▼▼▼

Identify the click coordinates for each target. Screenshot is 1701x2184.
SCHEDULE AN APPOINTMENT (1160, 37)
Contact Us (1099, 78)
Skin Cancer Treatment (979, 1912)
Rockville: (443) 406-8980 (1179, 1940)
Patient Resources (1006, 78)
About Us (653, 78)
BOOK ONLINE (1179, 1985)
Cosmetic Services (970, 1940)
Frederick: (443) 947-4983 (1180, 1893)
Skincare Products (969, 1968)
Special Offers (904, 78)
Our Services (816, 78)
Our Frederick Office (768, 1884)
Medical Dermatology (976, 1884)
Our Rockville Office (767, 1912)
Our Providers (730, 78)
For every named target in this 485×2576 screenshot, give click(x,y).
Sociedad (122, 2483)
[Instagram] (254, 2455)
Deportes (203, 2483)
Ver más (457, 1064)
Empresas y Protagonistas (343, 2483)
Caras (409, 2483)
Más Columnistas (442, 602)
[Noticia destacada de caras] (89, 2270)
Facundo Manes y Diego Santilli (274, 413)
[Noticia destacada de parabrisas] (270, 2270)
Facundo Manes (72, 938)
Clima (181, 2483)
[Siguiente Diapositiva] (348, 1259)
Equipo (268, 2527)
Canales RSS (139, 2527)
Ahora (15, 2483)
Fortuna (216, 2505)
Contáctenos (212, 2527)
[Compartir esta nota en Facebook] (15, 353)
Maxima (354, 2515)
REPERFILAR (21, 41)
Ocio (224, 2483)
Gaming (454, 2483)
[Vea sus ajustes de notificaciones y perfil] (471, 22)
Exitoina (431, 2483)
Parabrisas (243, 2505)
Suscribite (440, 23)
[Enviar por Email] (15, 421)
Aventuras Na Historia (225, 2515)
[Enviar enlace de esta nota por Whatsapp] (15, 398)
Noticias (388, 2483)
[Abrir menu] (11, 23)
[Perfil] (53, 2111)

▲▲▲

- What you should do -
Each record needs to be copied out again, letter for letter.

- Solved exercise -
Identify the click coordinates for each target. Screenshot is 1701x2184.
SCHEDULE AN APPOINTMENT (1160, 37)
Contact Us (1099, 78)
Skin Cancer Treatment (979, 1912)
Rockville: (443) 406-8980 (1179, 1940)
Patient Resources (1006, 78)
About Us (653, 78)
BOOK ONLINE (1179, 1985)
Cosmetic Services (970, 1940)
Frederick: (443) 947-4983 (1180, 1893)
Skincare Products (969, 1968)
Special Offers (904, 78)
Our Services (816, 78)
Our Frederick Office (768, 1884)
Medical Dermatology (976, 1884)
Our Rockville Office (767, 1912)
Our Providers (730, 78)
For every named target in this 485×2576 screenshot, give click(x,y).
Sociedad (122, 2483)
[Instagram] (254, 2455)
Deportes (203, 2483)
Ver más (457, 1064)
Empresas y Protagonistas (343, 2483)
Caras (409, 2483)
Más Columnistas (442, 602)
[Noticia destacada de caras] (89, 2270)
Facundo Manes y Diego Santilli (274, 413)
[Noticia destacada de parabrisas] (270, 2270)
Facundo Manes (72, 938)
Clima (181, 2483)
[Siguiente Diapositiva] (348, 1259)
Equipo (268, 2527)
Canales RSS (139, 2527)
Ahora (15, 2483)
Fortuna (216, 2505)
Contáctenos (212, 2527)
[Compartir esta nota en Facebook] (15, 353)
Maxima (354, 2515)
REPERFILAR (21, 41)
Ocio (224, 2483)
Gaming (454, 2483)
[Vea sus ajustes de notificaciones y perfil] (471, 22)
Exitoina (431, 2483)
Parabrisas (243, 2505)
Suscribite (440, 23)
[Enviar por Email] (15, 421)
Aventuras Na Historia (225, 2515)
[Enviar enlace de esta nota por Whatsapp] (15, 398)
Noticias (388, 2483)
[Abrir menu] (11, 23)
[Perfil] (53, 2111)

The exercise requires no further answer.